Start of Block
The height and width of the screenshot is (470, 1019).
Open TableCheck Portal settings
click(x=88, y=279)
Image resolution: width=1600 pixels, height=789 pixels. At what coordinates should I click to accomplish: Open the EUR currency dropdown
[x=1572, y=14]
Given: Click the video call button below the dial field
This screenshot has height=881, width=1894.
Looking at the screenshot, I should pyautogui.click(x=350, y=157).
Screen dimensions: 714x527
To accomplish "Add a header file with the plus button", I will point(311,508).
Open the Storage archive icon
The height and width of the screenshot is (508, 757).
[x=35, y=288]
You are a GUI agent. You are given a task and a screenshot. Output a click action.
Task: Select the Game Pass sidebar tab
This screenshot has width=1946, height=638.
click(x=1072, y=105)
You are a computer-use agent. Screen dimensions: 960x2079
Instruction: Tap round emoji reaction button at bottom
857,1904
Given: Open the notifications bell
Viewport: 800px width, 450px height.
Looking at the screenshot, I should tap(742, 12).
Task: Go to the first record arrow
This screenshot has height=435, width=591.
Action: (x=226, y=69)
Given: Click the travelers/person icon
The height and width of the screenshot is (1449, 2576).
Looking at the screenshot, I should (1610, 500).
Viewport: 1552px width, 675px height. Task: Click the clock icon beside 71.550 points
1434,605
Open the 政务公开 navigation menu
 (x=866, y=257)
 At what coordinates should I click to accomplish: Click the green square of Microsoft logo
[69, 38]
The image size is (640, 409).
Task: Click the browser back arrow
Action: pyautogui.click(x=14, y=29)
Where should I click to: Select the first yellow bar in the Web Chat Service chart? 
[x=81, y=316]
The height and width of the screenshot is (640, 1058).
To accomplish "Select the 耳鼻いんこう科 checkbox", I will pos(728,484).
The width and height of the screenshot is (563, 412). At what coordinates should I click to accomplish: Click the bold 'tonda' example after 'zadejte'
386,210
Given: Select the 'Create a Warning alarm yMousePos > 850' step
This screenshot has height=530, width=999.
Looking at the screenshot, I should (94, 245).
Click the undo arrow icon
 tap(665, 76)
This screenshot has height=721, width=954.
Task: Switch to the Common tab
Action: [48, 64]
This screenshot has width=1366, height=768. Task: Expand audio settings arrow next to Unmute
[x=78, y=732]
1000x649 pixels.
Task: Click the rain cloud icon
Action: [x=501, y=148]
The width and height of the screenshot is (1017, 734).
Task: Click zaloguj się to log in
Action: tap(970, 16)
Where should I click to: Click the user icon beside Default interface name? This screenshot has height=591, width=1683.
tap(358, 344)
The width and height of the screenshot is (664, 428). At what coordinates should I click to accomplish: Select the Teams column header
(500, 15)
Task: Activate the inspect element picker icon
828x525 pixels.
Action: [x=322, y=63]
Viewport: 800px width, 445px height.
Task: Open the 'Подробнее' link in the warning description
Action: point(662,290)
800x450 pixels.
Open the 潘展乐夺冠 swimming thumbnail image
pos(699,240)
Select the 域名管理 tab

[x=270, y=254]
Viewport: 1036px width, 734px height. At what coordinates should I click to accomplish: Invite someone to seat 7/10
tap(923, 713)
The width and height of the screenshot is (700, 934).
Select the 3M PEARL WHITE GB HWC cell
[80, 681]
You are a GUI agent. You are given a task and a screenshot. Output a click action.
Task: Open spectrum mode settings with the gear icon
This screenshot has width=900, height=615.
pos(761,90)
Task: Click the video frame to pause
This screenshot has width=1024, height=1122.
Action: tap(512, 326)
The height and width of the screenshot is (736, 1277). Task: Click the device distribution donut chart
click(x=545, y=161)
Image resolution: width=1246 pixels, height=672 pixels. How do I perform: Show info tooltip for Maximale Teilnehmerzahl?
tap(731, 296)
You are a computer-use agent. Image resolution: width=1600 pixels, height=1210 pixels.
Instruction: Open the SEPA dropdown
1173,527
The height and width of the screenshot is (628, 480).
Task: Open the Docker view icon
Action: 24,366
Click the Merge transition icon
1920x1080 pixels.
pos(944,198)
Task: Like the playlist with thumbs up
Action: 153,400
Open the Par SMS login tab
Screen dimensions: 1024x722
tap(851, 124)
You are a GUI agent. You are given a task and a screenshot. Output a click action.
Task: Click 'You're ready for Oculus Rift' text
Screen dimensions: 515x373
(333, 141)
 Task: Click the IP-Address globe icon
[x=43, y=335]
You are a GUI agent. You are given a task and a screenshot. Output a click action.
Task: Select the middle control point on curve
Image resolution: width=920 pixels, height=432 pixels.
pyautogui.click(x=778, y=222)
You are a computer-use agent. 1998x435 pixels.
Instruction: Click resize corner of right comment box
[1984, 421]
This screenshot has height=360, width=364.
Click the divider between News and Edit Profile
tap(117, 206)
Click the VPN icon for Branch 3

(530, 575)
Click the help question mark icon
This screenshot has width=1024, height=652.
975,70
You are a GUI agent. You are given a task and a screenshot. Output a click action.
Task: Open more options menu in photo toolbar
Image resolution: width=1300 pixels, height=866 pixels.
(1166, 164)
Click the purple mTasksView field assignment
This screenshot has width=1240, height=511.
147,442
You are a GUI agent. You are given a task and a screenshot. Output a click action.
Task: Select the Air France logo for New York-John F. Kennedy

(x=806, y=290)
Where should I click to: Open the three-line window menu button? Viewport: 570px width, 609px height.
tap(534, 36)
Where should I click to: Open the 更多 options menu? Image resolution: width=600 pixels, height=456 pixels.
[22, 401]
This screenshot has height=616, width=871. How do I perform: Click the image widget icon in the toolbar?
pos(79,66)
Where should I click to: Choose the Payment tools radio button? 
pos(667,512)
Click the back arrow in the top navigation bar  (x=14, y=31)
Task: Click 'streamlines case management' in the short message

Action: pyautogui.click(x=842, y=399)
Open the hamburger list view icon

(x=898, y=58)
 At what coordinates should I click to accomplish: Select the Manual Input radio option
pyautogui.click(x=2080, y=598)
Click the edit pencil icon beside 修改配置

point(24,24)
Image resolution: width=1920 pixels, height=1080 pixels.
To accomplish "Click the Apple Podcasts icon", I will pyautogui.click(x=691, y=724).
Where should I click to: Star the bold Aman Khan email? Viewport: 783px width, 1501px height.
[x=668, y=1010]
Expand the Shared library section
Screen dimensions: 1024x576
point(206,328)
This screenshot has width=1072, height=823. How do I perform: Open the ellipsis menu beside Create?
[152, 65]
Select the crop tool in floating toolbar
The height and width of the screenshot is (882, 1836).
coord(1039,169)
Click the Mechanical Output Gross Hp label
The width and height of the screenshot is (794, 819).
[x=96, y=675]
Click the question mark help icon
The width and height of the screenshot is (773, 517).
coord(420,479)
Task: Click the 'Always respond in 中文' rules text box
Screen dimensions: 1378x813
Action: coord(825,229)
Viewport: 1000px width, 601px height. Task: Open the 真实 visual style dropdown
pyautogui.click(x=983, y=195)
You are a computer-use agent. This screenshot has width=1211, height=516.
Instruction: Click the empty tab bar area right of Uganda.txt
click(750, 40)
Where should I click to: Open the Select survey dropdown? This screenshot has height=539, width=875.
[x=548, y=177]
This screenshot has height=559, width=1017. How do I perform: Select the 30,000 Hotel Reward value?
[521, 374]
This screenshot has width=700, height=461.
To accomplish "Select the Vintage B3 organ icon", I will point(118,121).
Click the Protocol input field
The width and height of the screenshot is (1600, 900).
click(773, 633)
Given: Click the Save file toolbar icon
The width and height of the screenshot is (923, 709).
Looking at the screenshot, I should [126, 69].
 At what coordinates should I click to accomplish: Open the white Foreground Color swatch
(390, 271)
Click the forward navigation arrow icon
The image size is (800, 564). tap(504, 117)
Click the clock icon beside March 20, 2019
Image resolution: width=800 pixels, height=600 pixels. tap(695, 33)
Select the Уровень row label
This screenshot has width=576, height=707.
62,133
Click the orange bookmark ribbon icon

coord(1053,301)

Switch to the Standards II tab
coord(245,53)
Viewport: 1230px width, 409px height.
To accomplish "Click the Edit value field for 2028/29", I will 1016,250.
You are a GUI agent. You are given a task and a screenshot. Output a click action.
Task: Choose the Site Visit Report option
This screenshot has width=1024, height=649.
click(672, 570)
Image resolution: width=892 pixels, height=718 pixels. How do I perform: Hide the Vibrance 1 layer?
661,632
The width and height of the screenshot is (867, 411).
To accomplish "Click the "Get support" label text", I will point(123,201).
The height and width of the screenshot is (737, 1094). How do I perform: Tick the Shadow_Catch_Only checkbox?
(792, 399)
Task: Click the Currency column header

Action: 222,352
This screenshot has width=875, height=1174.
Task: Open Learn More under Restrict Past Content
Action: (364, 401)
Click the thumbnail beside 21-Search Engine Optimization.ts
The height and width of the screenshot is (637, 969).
End of Block
**Aim of the exercise:**
All that belongs in your answer is the stretch of entries above from the line with "This screenshot has width=1946, height=638." through the line with "Given: Open the notifications bell", printed exactly.

**Task response:**
This screenshot has width=1946, height=638.
click(x=1072, y=105)
You are a computer-use agent. Screen dimensions: 960x2079
Instruction: Tap round emoji reaction button at bottom
857,1904
Given: Open the notifications bell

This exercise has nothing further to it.